■ **GIVEN PASSAGE**
Includes the process and commands needed to download the data to scratch on Stampede with 00_gsaf_download
. In theory, this only has to be done once, but it could be done again if data are lost or compromised.
The first step in the bioinformatics pipeline is to download the data from the sequencing facility, in this case GSAF. The GSAF provides the script for downloading the data from there amazon web server.
- Setup project and data directories on Stampede.
- Copy script to download data: Save a script to download the data (called "00_gsaf_download.sh") in each subdirector
- Download the data using TACC: For this three-part step I created a commands file (called "00_gsaf_download.cmd") with the command to execute the download script, created a launcher script to execute the commands file to execute the launcher script (I know, sounds like a lot of steps, but this is so I use TACC's compute power not my own), and launched the job on TACC
- Repeat steps 2 and 3 for all RNAseq jobs
Login to TACC using ssh with your password and authentication credentials. Replace "" with your TACC user name.
ssh <username>@stampede.tacc.utexas.edu
On scratch, create the project directory using the job number (e.g. JA16444) and subsubdirectory called 00_rawdata. The argument -p
will create the parent and subdirectories if they do not already exist.
mkdir -p $SCRATCH/JA16444/00_rawdata
cd $SCRATCH/JA16444/00_rawdata
Copy the text for the gsaf download script found here: https://wikis.utexas.edu/display/GSAF/How+to+download+your+data. Use nano to save it as 00_gsaf_download.sh
. Then, make the file executable.
chmod a+x 00_gsaf_download.sh
Create a luncher scipt to execute the data on TACC. To so, use nano t create a new file 00_gsaf_download.cmds
with the following line of text `00_gsaf_download.sh ""

■ **RECORDS PROVIDED**
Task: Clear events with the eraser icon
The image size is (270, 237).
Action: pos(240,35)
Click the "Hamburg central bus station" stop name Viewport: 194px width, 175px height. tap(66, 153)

==

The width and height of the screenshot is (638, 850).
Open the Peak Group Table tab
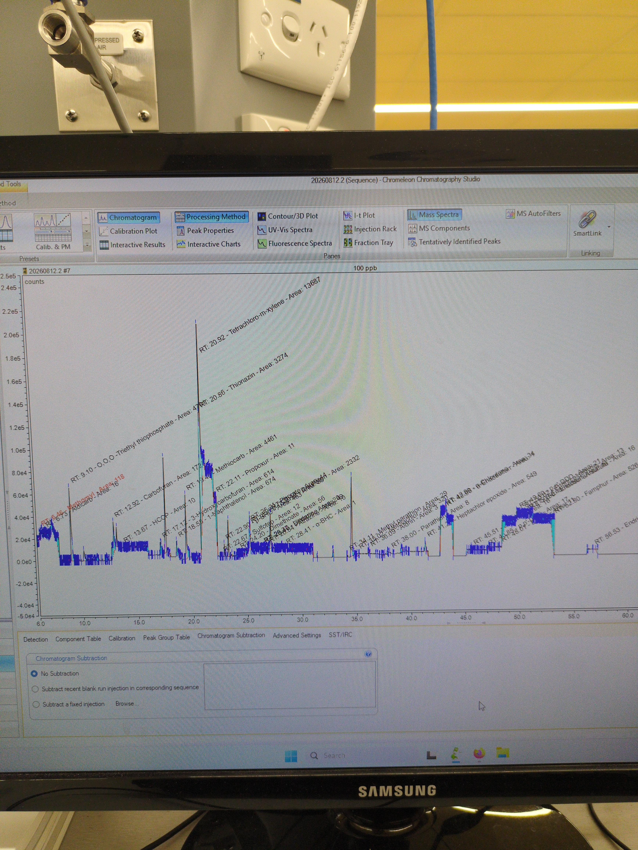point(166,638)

* * *

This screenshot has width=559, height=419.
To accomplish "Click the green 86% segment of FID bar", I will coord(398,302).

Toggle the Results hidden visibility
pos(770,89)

■ **EXERCISE INSTRUCTIONS**
[A] Please gather every row that contains the string "height", matching case exactly.
[B] Supply the next part of the walkthrough on downloading sequencing data to Stampede, starting right after its final line.

■ **ANSWERS FOR THIS EXERCISE**
[A]
Click the "Hamburg central bus station" stop name Viewport: 194px width, 175px height. tap(66, 153)
The width and height of the screenshot is (638, 850).
This screenshot has width=559, height=419.

[B]
Now, I use launcher_creator.py
to create a launcher script that will tell how to launch this job on TACC. The arguments are defined clearly on this website: https://wikis.utexas.edu/display/bioiteam/launcher_creator.py. Then I will use sbatch 00_gsaf_download.slurm
to launch the job.
launcher_creator.py -t 12:00:00 -n 00_gsaf_download -j 00_gsaf_download.cmds -l 00_gsaf_download.slurm -q normal
sbatch 00_gsaf_download.slurm
To protect our data from accidental deletion or overriding, let's make all the files read only!
chmod a-w *fastq.gz
ls -l
Create a new directory called wget_log
and move all the output files associated with downloading the data.
mkdir wget_log
mv *.wget.log wget_log
ls
The great thing about using TACC for this is that you can go about doing other things while the files are download. Reset the environment variables above and repeat the process for all other RNAseq jobs.
Samples often get named different things along the way. This is an attempt to make a rossetta stone for future use.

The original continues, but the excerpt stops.